Source data:
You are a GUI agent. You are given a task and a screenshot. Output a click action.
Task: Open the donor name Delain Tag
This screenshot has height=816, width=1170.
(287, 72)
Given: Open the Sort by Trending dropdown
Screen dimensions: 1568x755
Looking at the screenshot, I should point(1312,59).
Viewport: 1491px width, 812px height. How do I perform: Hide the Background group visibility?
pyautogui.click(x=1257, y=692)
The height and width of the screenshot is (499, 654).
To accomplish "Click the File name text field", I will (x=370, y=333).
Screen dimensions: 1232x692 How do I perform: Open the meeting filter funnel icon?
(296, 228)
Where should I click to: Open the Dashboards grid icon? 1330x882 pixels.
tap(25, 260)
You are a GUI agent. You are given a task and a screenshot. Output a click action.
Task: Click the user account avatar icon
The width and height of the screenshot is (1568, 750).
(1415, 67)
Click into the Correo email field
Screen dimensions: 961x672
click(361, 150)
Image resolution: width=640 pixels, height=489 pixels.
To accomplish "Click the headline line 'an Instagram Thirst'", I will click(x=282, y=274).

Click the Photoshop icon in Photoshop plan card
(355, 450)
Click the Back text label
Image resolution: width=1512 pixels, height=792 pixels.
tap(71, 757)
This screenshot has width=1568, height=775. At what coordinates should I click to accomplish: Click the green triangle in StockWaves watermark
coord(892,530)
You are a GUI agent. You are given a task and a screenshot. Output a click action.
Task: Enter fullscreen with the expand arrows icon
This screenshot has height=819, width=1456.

#### [INSTRUCTIONS TO FOLLOW]
Rewrite all of the records above, putting "computer-use agent" wherever "GUI agent" appears and keeping every other word the same.

#### [FINAL RESULT]
You are a computer-use agent. You are given a task and a screenshot. Output a click action.
Task: Open the donor name Delain Tag
This screenshot has height=816, width=1170.
(287, 72)
Given: Open the Sort by Trending dropdown
Screen dimensions: 1568x755
Looking at the screenshot, I should point(1312,59).
Viewport: 1491px width, 812px height. How do I perform: Hide the Background group visibility?
pyautogui.click(x=1257, y=692)
The height and width of the screenshot is (499, 654).
To accomplish "Click the File name text field", I will (x=370, y=333).
Screen dimensions: 1232x692 How do I perform: Open the meeting filter funnel icon?
(296, 228)
Where should I click to: Open the Dashboards grid icon? 1330x882 pixels.
tap(25, 260)
You are a computer-use agent. You are given a task and a screenshot. Output a click action.
Task: Click the user account avatar icon
The width and height of the screenshot is (1568, 750).
(1415, 67)
Click into the Correo email field
Screen dimensions: 961x672
click(361, 150)
Image resolution: width=640 pixels, height=489 pixels.
To accomplish "Click the headline line 'an Instagram Thirst'", I will click(x=282, y=274).

Click the Photoshop icon in Photoshop plan card
(355, 450)
Click the Back text label
Image resolution: width=1512 pixels, height=792 pixels.
tap(71, 757)
This screenshot has width=1568, height=775. At what coordinates should I click to accomplish: Click the green triangle in StockWaves watermark
coord(892,530)
You are a computer-use agent. You are given a task and a screenshot. Output a click action.
Task: Enter fullscreen with the expand arrows icon
This screenshot has height=819, width=1456.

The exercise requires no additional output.